Selected excerpt
*-*-*
"Okay, faggot, get ready to die."
These were the words that Edafe Okporo heard as four men pounced on him at night in a small community in Delta state.
In a country where jungle justice prevails, it would be easy to think Okporo was a thief caught in the act. He was not. His crime? Edafe Okporo was beaten and left for dead because of his sexual orientation.
His story is one of many in Nigeria's homophobic society. However, while many are persecuted, hounded because of their sexual orientation and forced underground for fear of physical attacks, Okporo escaped to freedom. This is his story, a tale of walking in the dark and hoping for the light at the end of the tunnel.
Growing up in Warri
Edafe Okporo was born 27 years ago in the oil-rich city of Warri in Delta state. The city has been at the heart of Nigeria's cursed relationship with crude oil as it has witnessed its share of unrest, militant activities and violence.
Warri, one of the hot spots of the unrest in the Niger Delta made a vivid impression on the young Edafe Okporo. "Growing up in Warri was interesting, difficult and fun. Warri has [always] promoted masculinity as [the] norm, because of the [different] ethnic and tribal wars for natural resources it shares, with crude oil being …the…[backbone] of Nigeria’s economy" he told A Nasty Boy (an alternative lifestyle website) in March 2018.
"I experienced the 1990 crisis and [those in the] 2000’s during the dawn of the new millennium and it was very difficult to adopt these narratives, so I could not live in Warri for a long time. [I] had to move in with my aunt when I was just 10 years old so I could continue my higher education" he further said in the Q&A feature.
In 2008 Okporo gained admission to Enugu State University of Science and Technology where he studied Food Science and Technology. He graduated in 2013.
His work with the LGBTQ+ Community
In 2014 his sojourn into helping the LGBTQ+ community in Nigeria began when he became a program officer offering free legal aid and HIV/sensitization to sexual minorities in rural communities in Nigeria. Being in the forefront exposed to him the realities of the situation at hand.
"I never realized how difficult it was to be a member of the Nigerian LGBTQ+ community before I started this job," he told the site
"When I sat in this role, I discovered the reality of being a member of this community, receiving calls daily of people being blackmailed and mob attacks" he also stated.
"It resonated with me that almost all members of the Nigerian LGBTQ+ community experienced the difficulty in being acknowledged as human, this empathy for the community pushed me into being a better advocate. Being of the community and living in the community, is different from not being a member of the community and working for the community" Edafe Okporo also explained.
LGBTQ+ stands for Lesbian, Gay, Bi-sexual, Transgender, Queer or Questioning. The + sign stands for 'more' such as pansexual, asexual, gender queer amongst others. LGBTQ+ is the umbrella term used to represent non-heterosexual people. The initials keep evolving to accommodate more types of people.
*-*-*
Dataset excerpt

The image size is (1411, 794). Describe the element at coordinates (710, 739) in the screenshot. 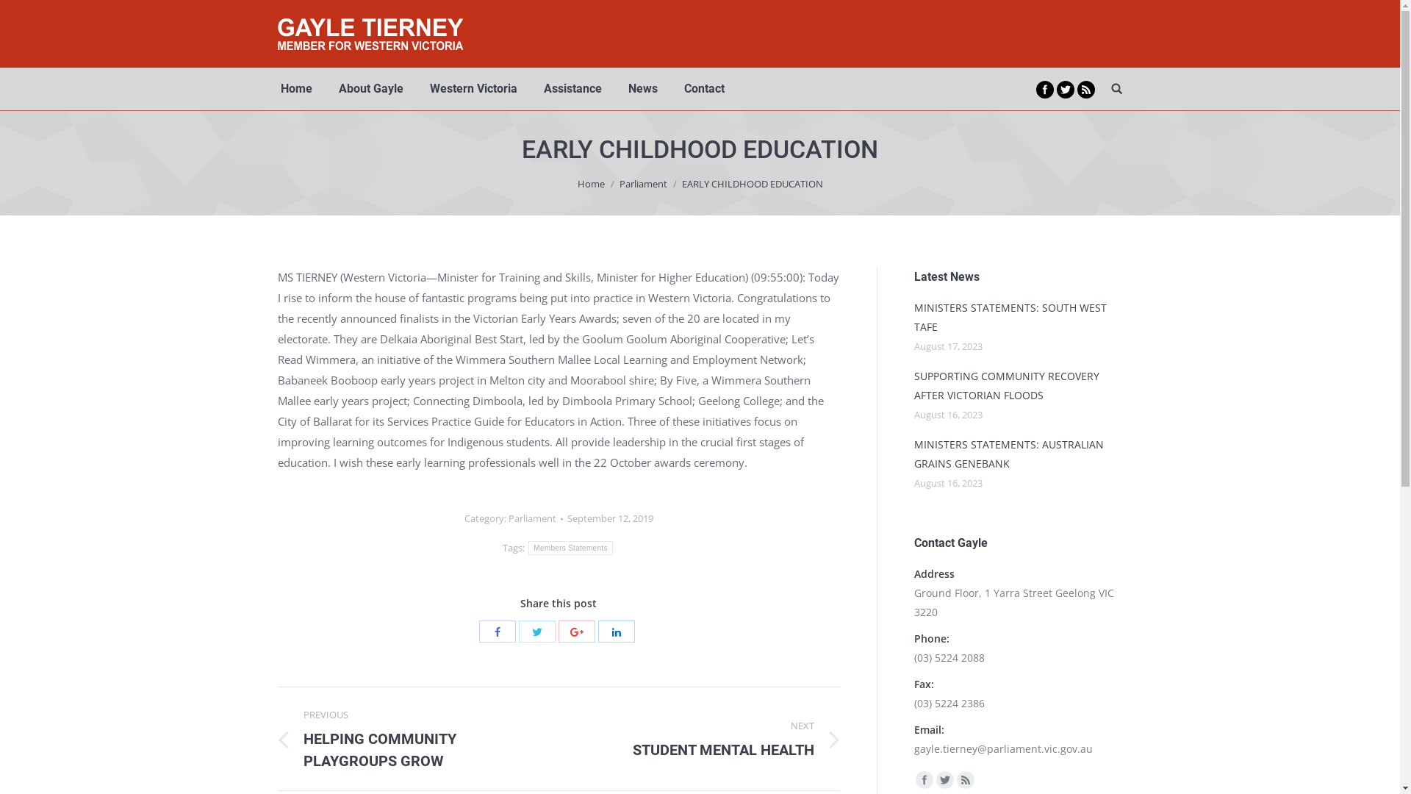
*-*-*
Exercises
A) Answer these from the Okporo profile above, one per line:
(i) In what year did Okporo graduate from Enugu State University of Science and Technology?
(ii) How old was he when he moved in with his aunt?
(iii) According to the profile, what does the + sign in LGBTQ+ stand for?
B) Transcribe the part of the Okporo profile above that opens with the words containing "These were the" and closes with "his sexual orientation.".

Solutions to the problems
A)
(i) 2013
(ii) 10 years old
(iii) 'More,' such as pansexual, asexual, gender queer and others

B)
These were the words that Edafe Okporo heard as four men pounced on him at night in a small community in Delta state.
In a country where jungle justice prevails, it would be easy to think Okporo was a thief caught in the act. He was not. His crime? Edafe Okporo was beaten and left for dead because of his sexual orientation.